A fanbase pushed to its limit. A coach pleading for patience as the season continues to unravel.
"Stay with us."
The Dragons suffered another defeat, a 30-12 thumping at the hands of the Warriors and asked the faithful to hold on a little longer, even as their boos echoed around Kogarah.
It was a familiar horror show for the Red V in Round 12. Alofiana Khan-Pereira, Te Maire Martin and Dallin Watene-Zelezniak showed out running riot on a sodden Kogarah night.
Missing 35 tackles and conceding 5 linebreaks, while completing sets at 69%, Young searched for silver linings, insisting his side were "building".
"Yeah, I think so. The boys kept on fighting all the way to the end, and that's what I expect," he said at the press conference on Saturday night.
He also found time to acknowledge the supporters who had shown up to the games through the rain, through the losses, through the ladder position nobody wanted to look at.
"I know they're in a tough spot and we appreciate all the fans turning up tonight, where we're sitting on the ladder, and to have so many of those fans turn up, pay their hard-earned and sit in the pouring rain.
"We appreciate it, we've got a fan day tomorrow and all the boys are going to be thanking everyone that turns up tomorrow.
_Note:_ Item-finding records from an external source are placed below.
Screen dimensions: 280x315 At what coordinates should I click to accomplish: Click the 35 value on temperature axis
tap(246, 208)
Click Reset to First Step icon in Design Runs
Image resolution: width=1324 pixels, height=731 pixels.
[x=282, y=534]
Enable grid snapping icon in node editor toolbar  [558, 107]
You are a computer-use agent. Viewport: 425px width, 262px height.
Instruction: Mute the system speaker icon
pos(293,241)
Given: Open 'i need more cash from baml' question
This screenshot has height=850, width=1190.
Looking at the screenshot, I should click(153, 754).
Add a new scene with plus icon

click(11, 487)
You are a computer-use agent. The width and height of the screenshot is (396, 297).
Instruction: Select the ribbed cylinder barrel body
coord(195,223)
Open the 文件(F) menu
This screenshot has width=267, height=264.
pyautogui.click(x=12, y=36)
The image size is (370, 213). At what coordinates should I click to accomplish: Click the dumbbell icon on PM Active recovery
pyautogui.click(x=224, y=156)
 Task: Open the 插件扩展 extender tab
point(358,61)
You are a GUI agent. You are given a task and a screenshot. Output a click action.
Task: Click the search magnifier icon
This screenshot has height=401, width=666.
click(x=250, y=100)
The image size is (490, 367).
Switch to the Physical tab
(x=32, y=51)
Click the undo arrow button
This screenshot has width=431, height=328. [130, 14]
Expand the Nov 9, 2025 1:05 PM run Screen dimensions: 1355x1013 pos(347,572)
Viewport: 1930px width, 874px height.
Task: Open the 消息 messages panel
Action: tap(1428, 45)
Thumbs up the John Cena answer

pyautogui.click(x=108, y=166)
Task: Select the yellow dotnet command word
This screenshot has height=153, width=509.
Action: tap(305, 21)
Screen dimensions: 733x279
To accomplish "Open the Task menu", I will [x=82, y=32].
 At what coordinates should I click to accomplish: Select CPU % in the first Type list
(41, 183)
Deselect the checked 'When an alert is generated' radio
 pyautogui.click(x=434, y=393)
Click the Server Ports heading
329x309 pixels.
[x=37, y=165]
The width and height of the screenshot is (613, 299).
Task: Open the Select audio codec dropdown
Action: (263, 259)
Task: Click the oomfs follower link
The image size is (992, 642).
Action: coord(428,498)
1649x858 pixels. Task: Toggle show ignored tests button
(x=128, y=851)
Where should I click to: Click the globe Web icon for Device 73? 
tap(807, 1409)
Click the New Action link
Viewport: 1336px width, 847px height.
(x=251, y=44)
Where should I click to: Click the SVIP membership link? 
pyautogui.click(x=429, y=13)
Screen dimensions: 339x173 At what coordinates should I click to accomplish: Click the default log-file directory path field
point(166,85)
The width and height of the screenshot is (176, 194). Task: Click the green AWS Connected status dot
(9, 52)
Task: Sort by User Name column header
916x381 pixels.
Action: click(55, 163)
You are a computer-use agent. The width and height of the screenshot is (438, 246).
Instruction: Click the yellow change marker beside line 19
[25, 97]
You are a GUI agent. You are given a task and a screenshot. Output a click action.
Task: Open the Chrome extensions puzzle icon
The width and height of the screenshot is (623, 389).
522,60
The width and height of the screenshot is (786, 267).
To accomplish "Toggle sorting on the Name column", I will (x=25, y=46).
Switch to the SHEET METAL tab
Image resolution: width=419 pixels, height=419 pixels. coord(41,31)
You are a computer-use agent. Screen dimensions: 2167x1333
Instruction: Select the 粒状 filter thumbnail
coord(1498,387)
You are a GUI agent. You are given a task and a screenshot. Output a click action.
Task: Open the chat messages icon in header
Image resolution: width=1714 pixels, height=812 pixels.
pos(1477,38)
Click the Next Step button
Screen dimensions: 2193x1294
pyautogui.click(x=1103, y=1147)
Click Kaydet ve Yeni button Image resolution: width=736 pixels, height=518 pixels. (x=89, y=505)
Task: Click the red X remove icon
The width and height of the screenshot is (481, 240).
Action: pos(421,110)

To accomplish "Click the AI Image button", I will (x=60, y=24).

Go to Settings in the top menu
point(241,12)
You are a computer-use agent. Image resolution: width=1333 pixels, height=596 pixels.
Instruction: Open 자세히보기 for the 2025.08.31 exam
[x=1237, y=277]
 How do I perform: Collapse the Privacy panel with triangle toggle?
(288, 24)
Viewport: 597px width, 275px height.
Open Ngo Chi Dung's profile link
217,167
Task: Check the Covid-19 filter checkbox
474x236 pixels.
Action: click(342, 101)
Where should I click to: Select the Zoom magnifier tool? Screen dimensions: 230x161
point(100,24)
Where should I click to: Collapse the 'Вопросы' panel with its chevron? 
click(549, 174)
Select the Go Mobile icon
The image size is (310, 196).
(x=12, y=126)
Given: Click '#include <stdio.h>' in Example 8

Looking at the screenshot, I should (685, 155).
"So stay with us, we're building."
His post-match autopsy came in two distinct chapters. The first: a completion rate that fell off a cliff after a promising start.
The second: a physical contest the Dragons simply lost, outmuscled, outworked, and ultimately overwhelmed by a Warriors outfit who knew exactly how to exploit it.
"We started the game pretty good. We went six from six and started well, from that point I think we were at 69 per cent (completion) after that."
"I was just saying to the lads downstairs, that's going to make it really, really hard against the sides that are down the bottom of the competition.
"But it's nearly mission impossible against the side that's coming second. So we need to address that, and then I thought we lost the physical battle.
"I thought the Warriors were really good at that. Their back five ran really hard, and we lost the collisions, and then we tried to slow down the ruck off the back of that.
"Then we cooked ourselves with six agains."
Damien Cook fielded the harder question: whether a team drowning in errors and starved of points was simply a team that had stopped believing in itself.
He rejected the premise, pointing the finger not at fragile confidence but at a side creating its own turbulence.
"I definitely think our attack on their try line can be a bit better, but that's coming off the back of putting ourselves under scoreboard pressure and then looking at chase points," he said.
"(There's) a lot of work we have to do in (defence), so we didn't get too many opportunities down there. So, probably trying to force it a bit too much.
"It's definitely a work on for us next week, but probably going off the last two weeks, there's a lot of good things, we just need to put them all together."
For now, the Dragons continue their season without a win, and their season doesn't get any easier.
They play the Brisbane Broncos at Suncorp Stadium next Sunday, followed by the Cronulla Sharks in Round 14.